• What to do: Rescale the entries between the lines holding "Screen dimensions: 243x120" and "Action: coord(669,132)", inclusive, by reproducing every line, requests included, with each click coordinate in the answers multiplied by 0.4 and rounded to a whole number (halves rounded up), and leave all numbers in the requests unchanged. Leave the pictures out of your reply.

• Source material:
::::
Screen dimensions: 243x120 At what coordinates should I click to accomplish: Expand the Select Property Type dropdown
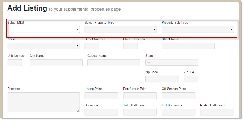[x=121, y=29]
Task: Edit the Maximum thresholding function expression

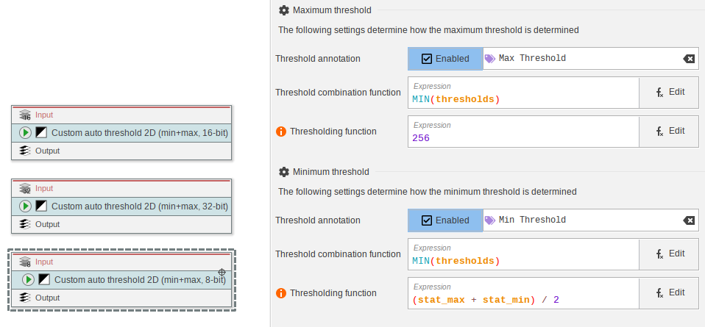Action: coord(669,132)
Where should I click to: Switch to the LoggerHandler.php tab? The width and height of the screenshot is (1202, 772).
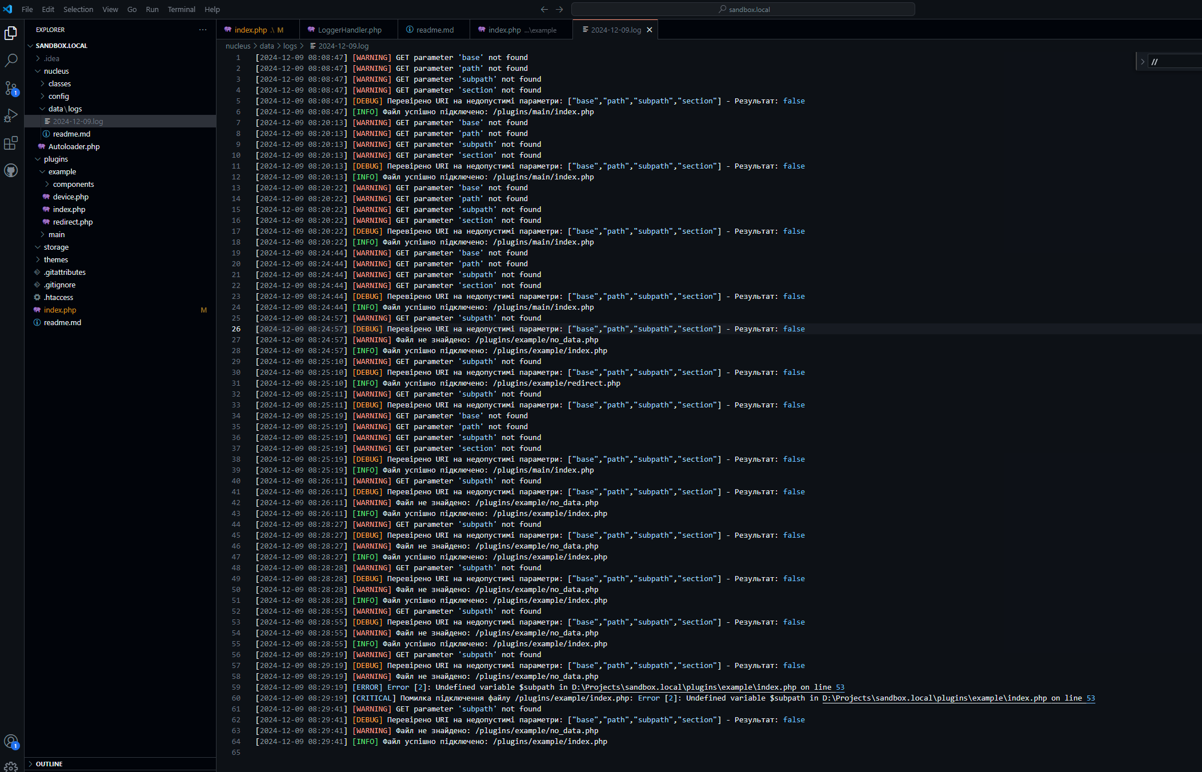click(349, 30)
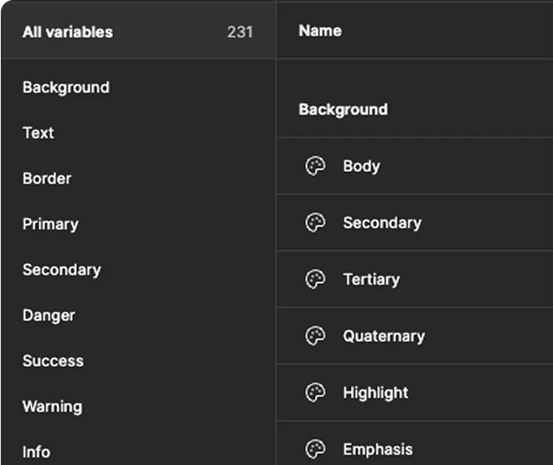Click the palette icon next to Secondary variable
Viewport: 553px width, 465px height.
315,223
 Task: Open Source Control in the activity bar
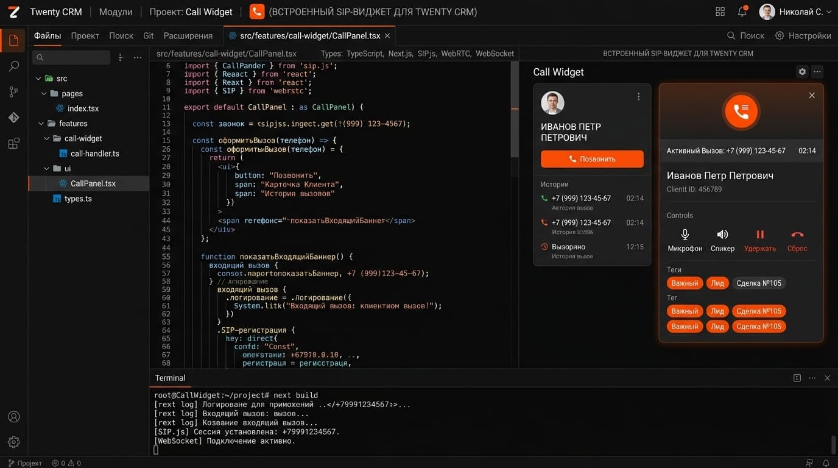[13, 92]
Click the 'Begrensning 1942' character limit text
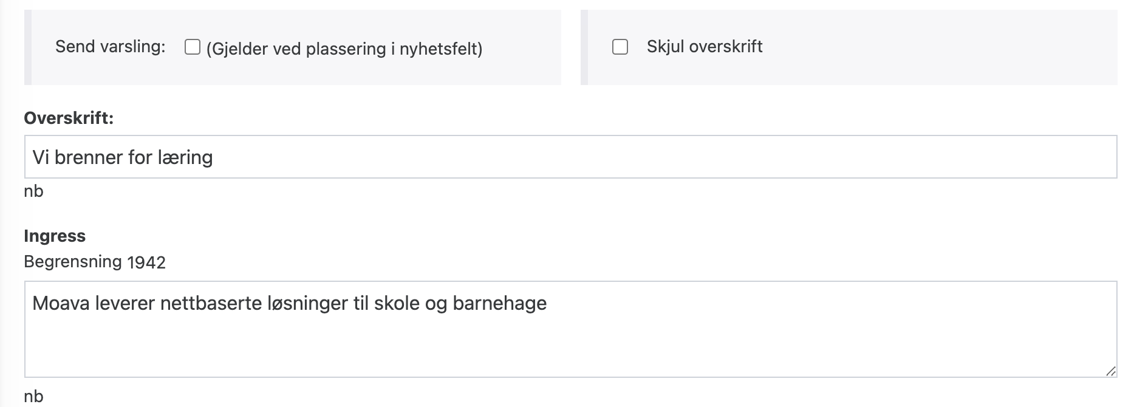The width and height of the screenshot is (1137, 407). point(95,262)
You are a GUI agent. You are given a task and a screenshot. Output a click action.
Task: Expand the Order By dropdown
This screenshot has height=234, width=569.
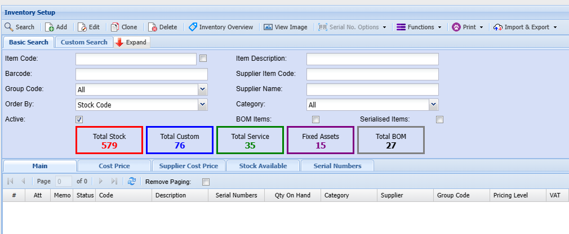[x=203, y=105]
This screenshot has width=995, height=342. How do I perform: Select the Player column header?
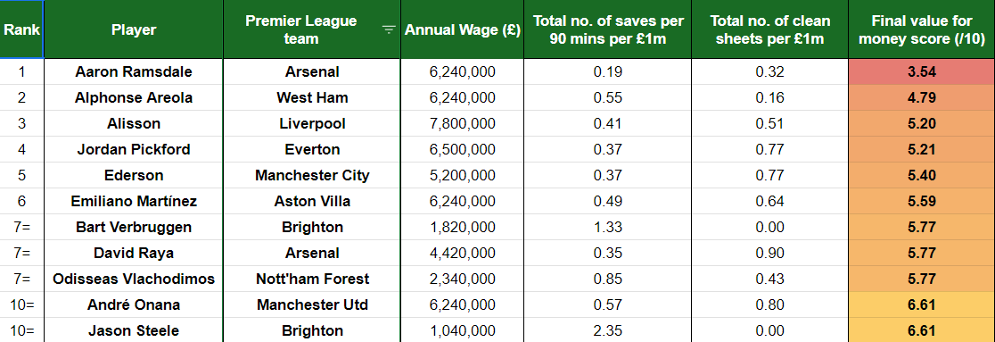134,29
::::
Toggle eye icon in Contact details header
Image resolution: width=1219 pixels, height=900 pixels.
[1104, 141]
::::
• Finished exercise:
Screen dimensions: 243x120 At what coordinates should I click to accomplish: Expand the Select Property Type dropdown
[x=48, y=12]
Task: Edit the Maximum thresholding function expression

Action: coord(268,53)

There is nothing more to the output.